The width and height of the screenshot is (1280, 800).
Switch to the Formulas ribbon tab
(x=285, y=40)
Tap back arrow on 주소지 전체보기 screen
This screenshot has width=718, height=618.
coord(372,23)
____
## AIM OF THE TASK
The response should consist of all the entries, set down exactly.

## EXPECTED ANSWER
The width and height of the screenshot is (1280, 800).
Switch to the Formulas ribbon tab
(x=285, y=40)
Tap back arrow on 주소지 전체보기 screen
This screenshot has width=718, height=618.
coord(372,23)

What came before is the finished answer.